### ПРЕДЛОЖЕННЫЙ ТЕКСТ
Уход в пустыню
Игорь Перников — о творчестве арабского писателя Ибрагима аль-Куни
Ибрагим аль-Куни — живой классик арабоязычной литературы, биографически связанный с Россией, но больше известный в других частях света. Популяризацией его творчества в русскоязычном пространстве занимается Игорь Перников, под редакцией которого недавно вышло переиздание сборника рассказов аль-Куни «Глоток крови». По просьбе «Горького» с Игорем поговорил Лев Волошин.
Все мы начиная с 24 февраля 2022 года оказались перед лицом наступающего варварства, насилия и лжи. В этой ситуации чрезвычайно важно сохранить хотя бы остатки культуры и поддержать ценности гуманизма — в том числе ради будущего России. Поэтому редакция «Горького» продолжит говорить о книгах, напоминая нашим читателям, что в мире остается место мысли и вымыслу.
— Год назад вышел твой перевод африканского писателя Дамбудзо Маречеры, а теперь ты подготовил издание знаменитого арабского писателя Ибрагима аль-Куни. Почему такой акцент на авторах из стран третьего мира?

(Строки данных)
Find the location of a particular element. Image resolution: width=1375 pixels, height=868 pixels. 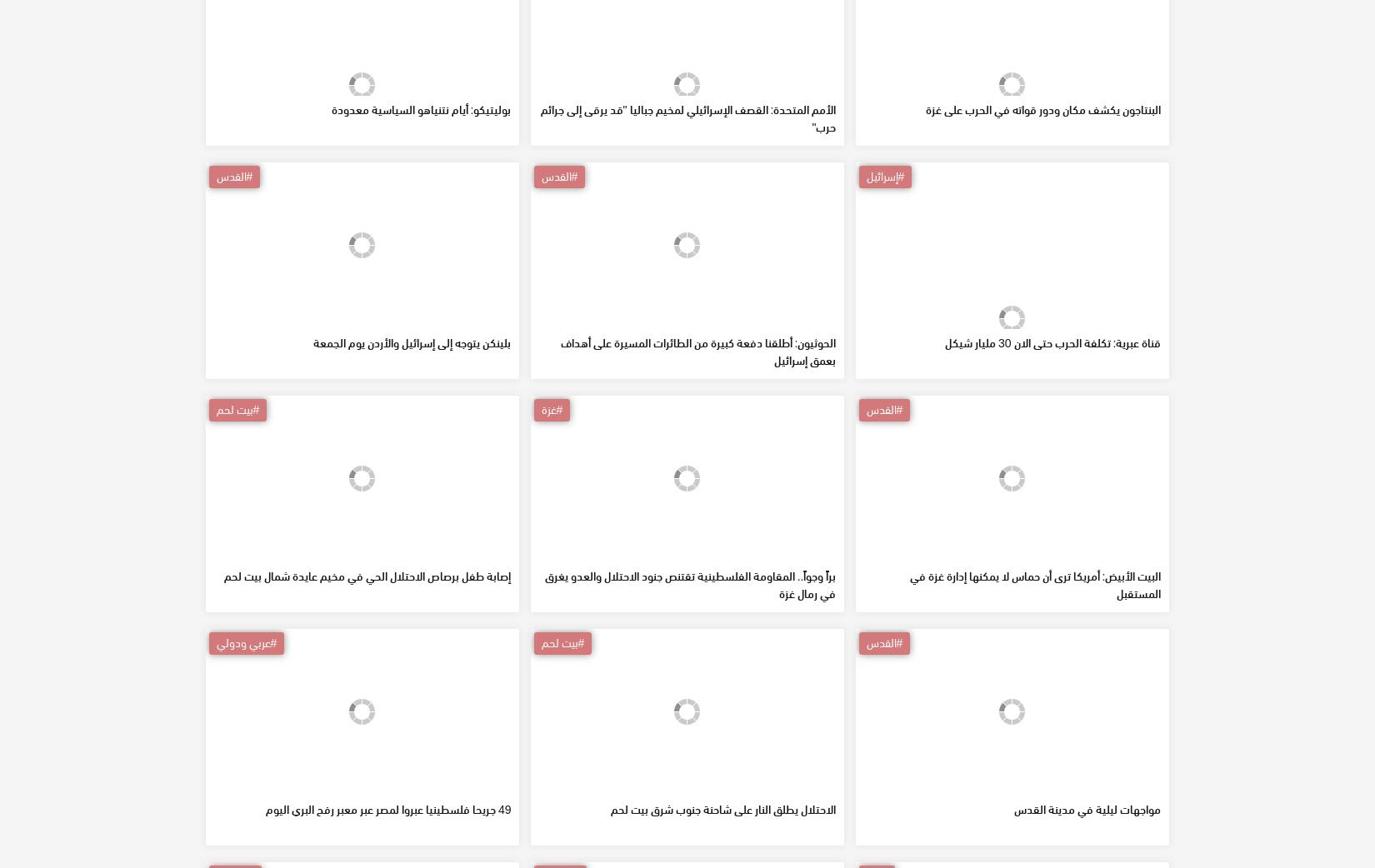

'#غزة' is located at coordinates (550, 529).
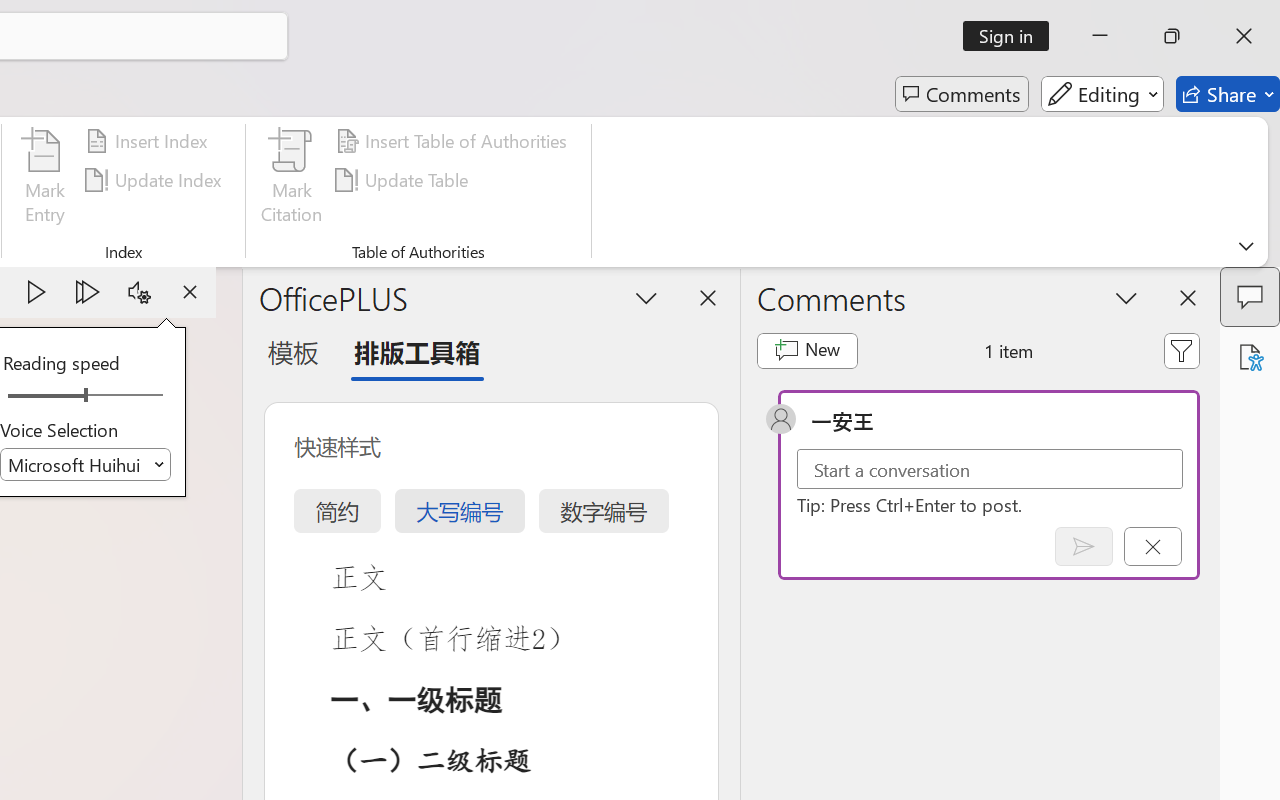  I want to click on 'Sign in', so click(1013, 35).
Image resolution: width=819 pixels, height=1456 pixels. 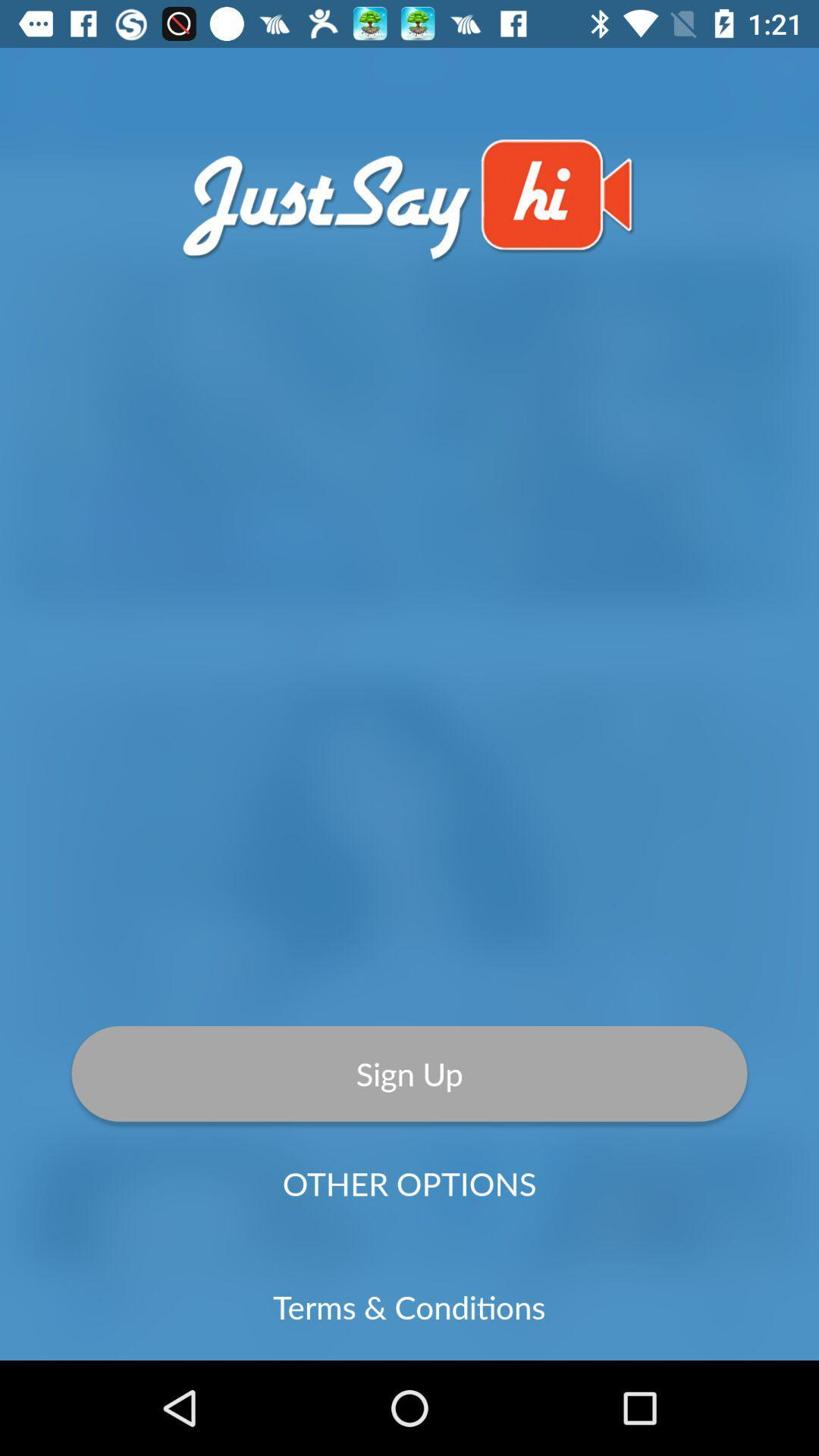 I want to click on sign up, so click(x=410, y=1073).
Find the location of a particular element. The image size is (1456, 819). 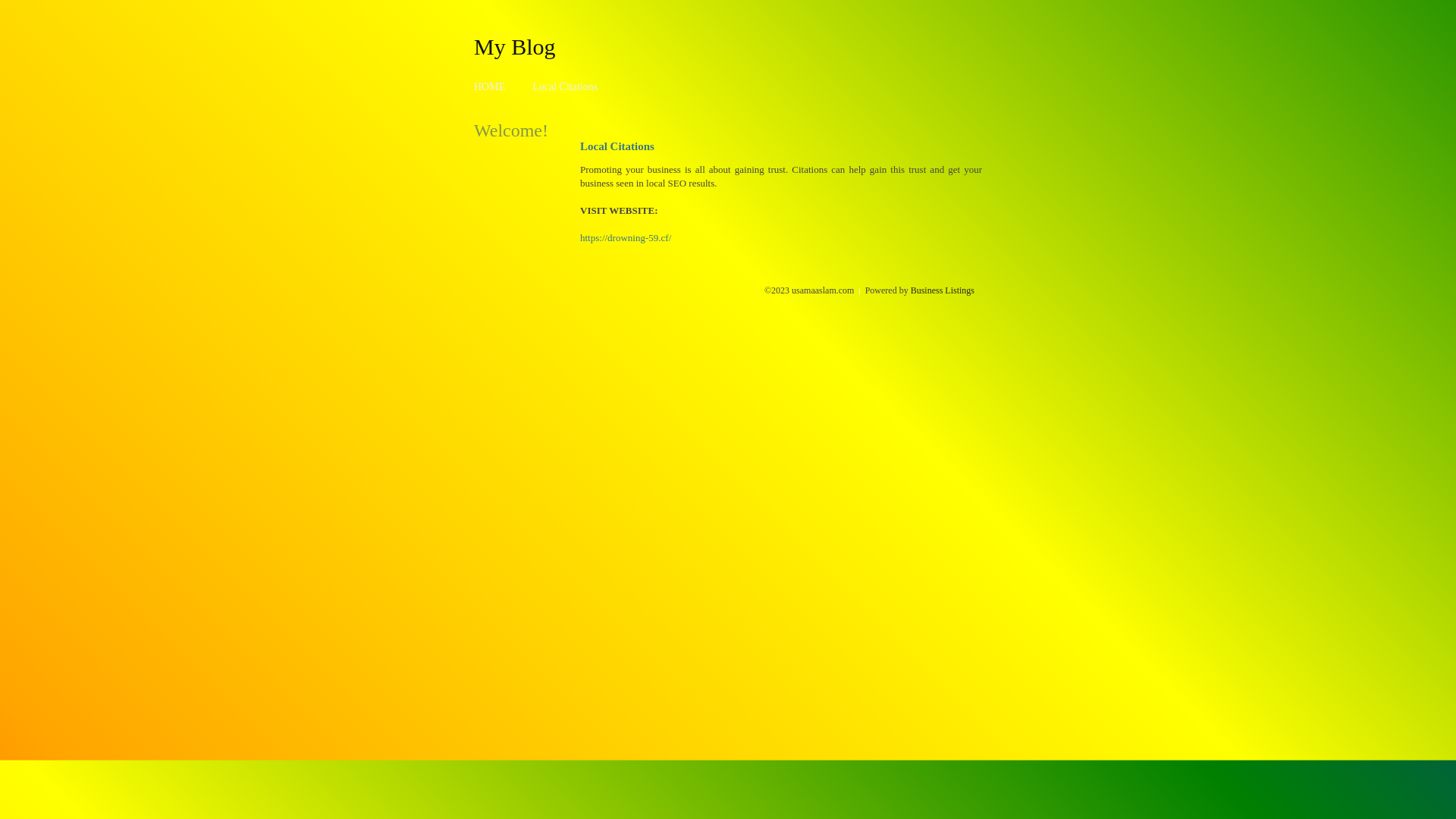

'https://drowning-59.cf/' is located at coordinates (626, 237).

### ЗАДАНИЕ 1
Какой сборник рассказов Ибрагима аль-Куни, по тексту об этом писателе, недавно переиздан под редакцией Игоря Перникова?
### ЗАДАНИЕ 2
Представьте записи, начиная со строки, содержащей "Find the location of a particular element. The", и заканчивая концом записей (обе границы включительно), в виде CSV с двумя столбцами «задание» и «ответ». На каждую просьбу отводится одна строка, текст и ответ даются в отдельных полях в кавычках, переводы строк заменяются пробелами, изображения в ответ не включаются.

### ОТВЕТ К ЗАДАНИЮ 1
Сборник «Глоток крови».

### ОТВЕТ К ЗАДАНИЮ 2
задание,ответ
"Find the location of a particular element. The image size is (1456, 819).","'https://drowning-59.cf/' is located at coordinates (626, 237)."